This content origi­nally appeared in the Spring/​Summer 2020 issue (PDF) of The Washington Nurse magazine. See the full set of stories on long-term care.

This risk manage­ment infor­ma­tion was provided by Nurses Service Organi­za­tion (NSO), the nation’s largest provider of nurses’ profes­sional liability insur­ance coverage for over 550,000 nurses since 1976. This individual profes­sional liability insur­ance policy is admin­is­tered through NSO and under­written by American Casualty Company of Reading, Pennsyl­vania, a CNA company. Repro­duc­tion without permis­sion of the publisher is prohib­ited. For questions, send an email to or call 1 – 800-247‑1500. www​.nso​.com

Wa nurse liability risk

Consider this scenario: A nurse working in a long-term care facility ignored the facility’s policies and proce­dures on medica­tion admin­is­tra­tion and gave a methadone injec­tion to the wrong patient, which caused fatal respi­ra­tory arrest.

This case not only had a devas­tating outcome for the patient but also resulted in litiga­tion against the nurse.

Nurses at legal risk #

According to the most recent CNA/NSO claim report, Nurse Profes­sional Liability Exposures,” nurses who worked in an aging services facility, inclu­sive of long-term care, accounted for 16.9% of all closed claims against regis­tered nurses and LPNs/​LVNs over the five years studied. The average paid indem­nity for closed claims at this type of location was $104,686.

Consider your patient population #

Older patients are at an increased risk for negative outcomes due to changes in cogni­tion, sensa­tion, and physical condi­tion. For example, loss of skin turgor makes older patients more suscep­tible to pressure injuries.

Older patients may often have to get up during the night to use the bathroom. Make sure pathways are clear of clutter, and a night­light is present as a guide. Instruct patients who need help to call before trying to get up, and document this instruc­tion in the medical record.

Sensory changes such as reduced vision and hearing means you must take special care with educa­tion. For example, provide educa­tion materials printed in a large font for a patient who has impaired vision.

Many older patients suffer cogni­tive changes such as memory impair­ment. You may need to create aids such as check­lists to ensure they engage in proper self-care.

Prevent falls #

Falls are a common yet largely avoid­able source of both patient harm and litiga­tion. While elimi­nating falls may not be a realistic goal, decreasing falls and mitigating the severity of fall-related injuries should remain a top priority for nurses in any health care setting. Over half of the falls in the NSO/CNA nurse claim report occurred in either the patient’s home or an aging services facility when an unattended patient failed to comply with caregiver instruc­tions, attempted to self-transfer or self-ambulate, rejected assis­tance from staff or maneu­vered into a wheel­chair without assistance.

Nurses can help minimize falls and fall-related liability by following sound opera­tional policies, environ­mental precau­tions and documen­ta­tion practices, especially with respect to describing the patient’s condi­tion and the specific circum­stances of the fall.

The following suggested actions can assist in reducing the liability associ­ated with patient falls:

  • Focus fall preven­tion programs and care plans on the locations of greatest risk, such as bedside, bathrooms and hallways.
  • Encourage teamwork in the care-planning process.

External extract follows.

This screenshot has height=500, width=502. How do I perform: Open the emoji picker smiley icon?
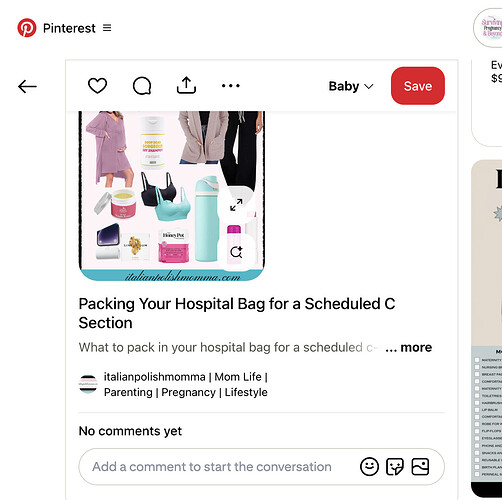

Include certi­fied nursing assis­tants in order to benefit from their unique knowl­edge of patients and families.
  • Assess the environ­ment for poten­tial hazards, make patients and families aware of any dangers and encourage environ­mental modifi­ca­tions as necessary.
  • Educate patients and families about fall-related risks and preven­tive measures. Encourage patients and families to mitigate fall risks by addressing such issues as hydra­tion, medica­tion manage­ment and environ­mental safety.

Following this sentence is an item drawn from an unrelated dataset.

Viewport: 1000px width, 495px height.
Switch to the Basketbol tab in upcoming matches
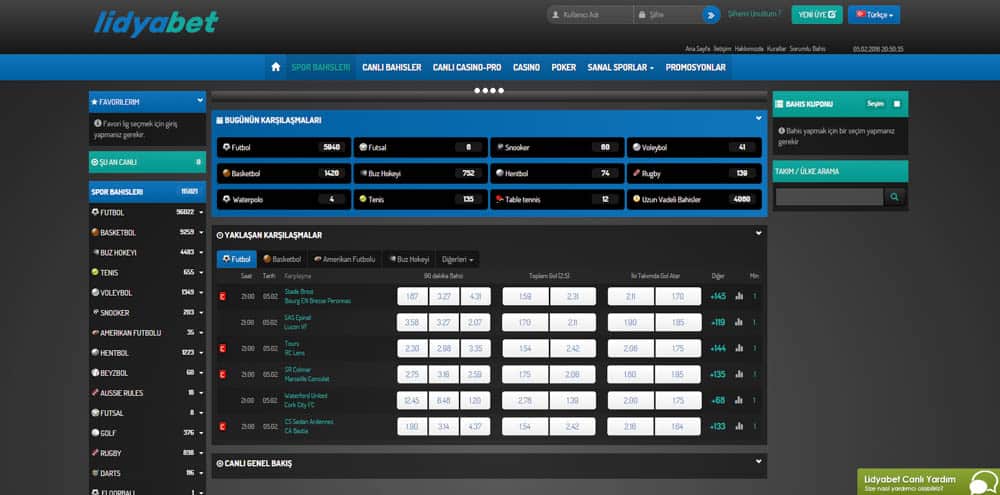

No matter where you work, an impor­tant part of preventing falls is identi­fying patients at risk. Consider factors such as a history of falling, medica­tions, comor­bidi­ties and physical condi­tion. Many organi­za­tions have staff huddle” at the start of the shift to discuss patient needs; this is a good time to identify those at risk for falls.

Document completely #

Proper documen­ta­tion is a key force in whether you can success­fully defend yourself against a lawsuit. Document your patient care assess­ments, obser­va­tions, commu­ni­ca­tions and actions in an objec­tive, timely, accurate, complete and appro­priate manner.